Samantha Kuok-Leese

The world has yet to see the best of Chinese literature

– Hong Kong 

Imagine if every British novel published since the 1940s was about the Second World War. That’s about as accurate a view of contemporary China held by readers in the Anglophone West, say experts here.

On the eve of this year’s Man Asian Literary Prize announcement, it’s worth considering why that’s still the case. The prize celebrates Asian literature written in, or translated into, English. While eligible authors span the continent from Japan to Iran, all previous winners have come from East Asia, and three out of those five from China.

Harvey Thomlinson, a Hong Kong-based publisher, also had a mission to highlight quality Chinese literature in English translation. Internet fiction and experimental short stories are two ways in which younger writers are contributing to the variety of authorship in China.

However, Thomlinson noticed that the range of Chinese fiction selected for translation by trade publishers in the West ‘tended to be restricted to a few genres that aren’t representative of the diversity of Chinese writing today’.

The reasons for this are firstly economic, reckons Julia Lovell, author of The Opium War: ‘Most books have to turn a profit for publishers, and this can make editors and their boards quite conservative about their choices. They need to look for books that seem to recapitulate styles and ideas that have worked in the past. Anything new will, of course, seem a risk.’

One experienced literary agent here puts it more bluntly: ‘For Western publishers and readerships, there’s a certain expectation of what China is, and if they don’t get it they don’t like it.’ While the agent concedes that attitudes are changing for the better, cultural biases coupled with the need for a successful product have nonetheless helped to establish a template for translated Chinese fiction.

The stories usually take place in the past, not the present, and in rural rather than urban settings, according to Thomlinson. The Cultural Revolution memoir is one type. As dominant examples of Chinese writing in the West, books like these have helped to perpetuate a skewed idea of the country’s modern literature and culture.

But the onus is not on Western publishers to teach people about contemporary China, says Kelly Falconer, a literary agent and former editor at the Asia Literary Review in Hong Kong.
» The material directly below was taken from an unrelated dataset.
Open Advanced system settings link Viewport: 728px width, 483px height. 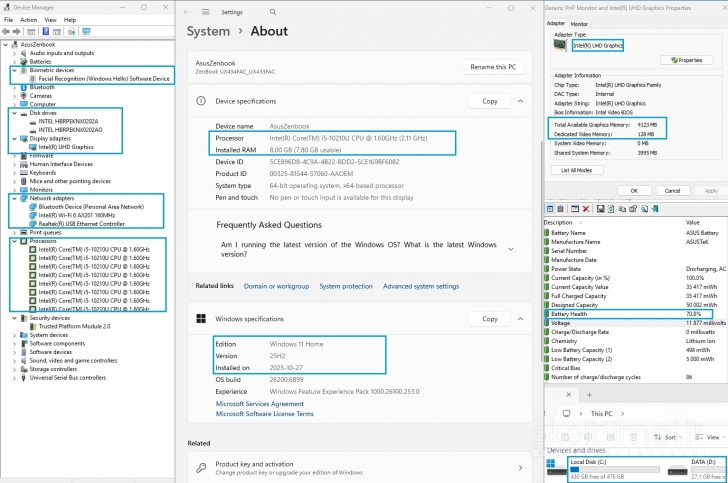[421, 286]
Their job is to make money, not to prescribe taste. ‘I don’t think the West is getting a fair representation of what’s coming out of China. The question is, would they read it?’ she says.

The problems that undermine Chinese publishing are several, from state censorship to poor editing and underpaid translators. Many writers in China receive government stipends and other incentives to keep them on side.

‘You can’t underestimate censorship and the impact it has had on the quality of China’s literary output,’ says Thomlinson. ‘The effect is like a dustsheet being thrown over a piano.’

Falconer contends that it’s early days for modern Chinese literature, and says the issue must be understood in the context of the Great Leap Forward and Cultural Revolution. Mao Zedong’s atrocious campaigns all but shut down education, and left a frightening number of Chinese people illiterate. Writers in China are now suffering the aftereffects, she explains.

Many of the country’s most established authors, including Nobel laureate Mo Yan, lived through these events, and continue to try and exorcise their legacy through writing. In a recent review for The Spectator of Yan Lianke’s Lenin’s Kisses, Lovell noted that the book was overwritten in parts, which is a common problem in Chinese novels.

‘Like many mainland authors, Yan can give the impression of writing at a furious speed, as if he is too outraged by the cruel absurdities of contemporary China to pause to find the most dispassionately precise language with which to describe them,’ she said.

Another result of this fury is that a lot of Chinese books, and almost all of those that find recognition in the West, are very heavy in content and style. As Falconer says, ‘A lot of what’s coming out of China now is to be appreciated, rather than enjoyed.’

She is optimistic about the variety of new Chinese writing, but remains skeptical of Western publishers who say they are looking for fresh voices from China. It will take a brave one to truly break the mold. The sooner that happens, the better.